Responden memilih tidak setuju dan sangat tidak setuju karena
mereka menyatakan bahwa setiap pekerjaan memiliki penanggung jawab
dan mereka hanya melaksanaan perintah untuk bekerja. Strategi untuk
mengatasi responden yang demikian dilakukan pembagian tugas kerja
secara individu sehingga masing-masing karyawan bertanggung jawab atas
pelaksanaan pekerjaannya.
2. Item (X1.2) mengenai percaya diri merupakan sikap karyawan dalam
melaksanakan pekerjaan yang diberikan, 3 responden atau 6,7 %
menyatakan sangat tidak setuju untuk bekerja dengan percaya diri oleh
karena pekerjaan di dalam perusahaan membutuhkan adanya rasa
57
kebersamaan dalam bekerja untuk menyelesaikan pekerjaan, 6 responden
atau 13,3% tidak setuju, 14 responden atau 31,1% bersikap netral, 17
responden atau 37,8% menyatakan setuju dan 5 atau 11,1% responden
sangat setuju.
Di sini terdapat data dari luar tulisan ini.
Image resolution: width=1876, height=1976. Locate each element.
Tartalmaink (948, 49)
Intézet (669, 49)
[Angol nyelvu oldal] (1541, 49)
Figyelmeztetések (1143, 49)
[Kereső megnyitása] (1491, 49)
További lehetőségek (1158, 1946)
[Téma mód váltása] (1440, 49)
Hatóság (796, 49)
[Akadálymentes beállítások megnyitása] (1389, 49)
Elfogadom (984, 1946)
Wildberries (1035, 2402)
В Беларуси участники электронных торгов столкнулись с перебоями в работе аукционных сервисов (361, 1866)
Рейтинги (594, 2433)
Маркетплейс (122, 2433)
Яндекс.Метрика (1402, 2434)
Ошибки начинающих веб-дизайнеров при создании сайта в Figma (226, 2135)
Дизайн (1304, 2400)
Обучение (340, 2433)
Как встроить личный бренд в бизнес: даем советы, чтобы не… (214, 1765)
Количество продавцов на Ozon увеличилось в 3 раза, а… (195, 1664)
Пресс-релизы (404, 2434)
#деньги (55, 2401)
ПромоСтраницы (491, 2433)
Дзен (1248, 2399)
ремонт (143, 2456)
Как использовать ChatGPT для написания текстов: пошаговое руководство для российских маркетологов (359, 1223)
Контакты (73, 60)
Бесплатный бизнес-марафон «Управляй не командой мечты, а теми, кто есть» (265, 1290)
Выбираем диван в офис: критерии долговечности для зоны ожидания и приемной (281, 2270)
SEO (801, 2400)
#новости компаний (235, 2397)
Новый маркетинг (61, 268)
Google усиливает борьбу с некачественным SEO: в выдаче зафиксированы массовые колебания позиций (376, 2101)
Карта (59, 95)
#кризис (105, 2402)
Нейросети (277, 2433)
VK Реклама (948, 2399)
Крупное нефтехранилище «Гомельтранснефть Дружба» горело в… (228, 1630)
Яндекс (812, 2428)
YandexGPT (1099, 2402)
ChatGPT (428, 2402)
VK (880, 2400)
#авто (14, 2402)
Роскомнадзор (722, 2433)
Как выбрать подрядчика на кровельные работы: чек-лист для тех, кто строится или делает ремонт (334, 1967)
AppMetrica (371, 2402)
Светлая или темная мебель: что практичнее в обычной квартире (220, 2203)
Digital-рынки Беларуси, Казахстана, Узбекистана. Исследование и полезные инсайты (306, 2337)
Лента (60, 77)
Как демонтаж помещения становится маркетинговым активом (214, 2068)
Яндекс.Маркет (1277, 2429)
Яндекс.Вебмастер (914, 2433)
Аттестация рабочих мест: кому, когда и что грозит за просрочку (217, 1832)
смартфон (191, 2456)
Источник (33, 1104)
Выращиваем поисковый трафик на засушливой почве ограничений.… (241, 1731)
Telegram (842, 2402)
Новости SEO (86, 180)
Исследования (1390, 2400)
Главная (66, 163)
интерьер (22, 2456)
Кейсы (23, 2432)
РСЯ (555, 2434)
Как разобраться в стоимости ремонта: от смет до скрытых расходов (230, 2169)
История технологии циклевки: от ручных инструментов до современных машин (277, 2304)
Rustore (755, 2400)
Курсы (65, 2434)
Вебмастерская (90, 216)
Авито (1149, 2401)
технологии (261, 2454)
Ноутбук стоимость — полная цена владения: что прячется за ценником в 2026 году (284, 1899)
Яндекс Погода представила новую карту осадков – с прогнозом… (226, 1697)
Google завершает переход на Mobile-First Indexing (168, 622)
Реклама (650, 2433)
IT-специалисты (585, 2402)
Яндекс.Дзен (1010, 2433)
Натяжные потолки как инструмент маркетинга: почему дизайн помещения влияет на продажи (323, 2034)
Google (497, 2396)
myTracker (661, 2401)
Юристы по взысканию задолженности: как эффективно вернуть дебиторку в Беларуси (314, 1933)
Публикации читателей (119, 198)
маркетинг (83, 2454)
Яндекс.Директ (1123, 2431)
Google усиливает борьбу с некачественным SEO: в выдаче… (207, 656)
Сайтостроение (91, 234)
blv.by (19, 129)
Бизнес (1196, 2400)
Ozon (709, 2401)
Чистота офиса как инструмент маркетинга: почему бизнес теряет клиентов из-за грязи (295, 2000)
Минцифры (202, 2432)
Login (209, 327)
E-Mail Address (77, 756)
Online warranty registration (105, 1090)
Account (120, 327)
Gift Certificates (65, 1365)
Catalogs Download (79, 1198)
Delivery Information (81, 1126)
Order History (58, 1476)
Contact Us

Hal ini berarti bahwa sebagian besar karyawan yang bekerja
pada PT. PLN (Persero) Cabang Kolaka bekerja yang percaya diri.
Respoden yang menyatakan tidak setuju dan sangat tidak setuju
merupakan mereka yang tidak diberi kesempatan untuk bekerja sendiri
sehingga rasa percaya diri mereka tidak ada. Olehnya itu perlu adanya
pengembangan karier karyawan pada setiap bidang agar karyawan lebih
percaya diri dalam bekerja.
b. Distribusi frekuensi jawaban responden untuk indikator sikap (X2) menunjukkan
nilai mean sebesar 3,456 yang dapat dikategorikan pada tingkat netral dan
dirinci sebagai berikut :
1. Item (X2.1) mengenai perilaku kerja sama dalam melaksanakan pekerjaan, hasil
penelitian diperoleh 2 responden atau 4,4% sangat tidak setuju untuk bekerja
sama dalam melaksanakan tugas karena pekerjaan mereka tidak
membutuhkan adanya bantuan orang lain, 7 responden atau 15,6%
menyatakan tidak setuju karena mereka dalam dapat melaksanakan pekerjaan
mereka sendiri, 15 responden atau 33,3% bersikap netral, 13 responden atau
28,9% menyatakan setuju karena pekerjaan di dalam perusahaan harus
dilakukan secara bersama dengan rekan sekerja dan 8 responden atau 17,8%
58
menyatakatan sangat setuju dengan perilaku bekerja sama dalam budaya
kerja.
2. Item (X2.2) mengenai perilaku saling menghormati, dari hasil penelitian
diperoleh bahwa sebagian besar karyawan setuju untuk mewujudkan perilaku
saling menghormati dalam budaya kerja pada perusahaan guna meningkatkan
pelayanan palanggan. Hal ini dapat dilihat dari hasil distribusi frekuensi
sebesar 37,8 % responden yang menyatakan hal tersebut.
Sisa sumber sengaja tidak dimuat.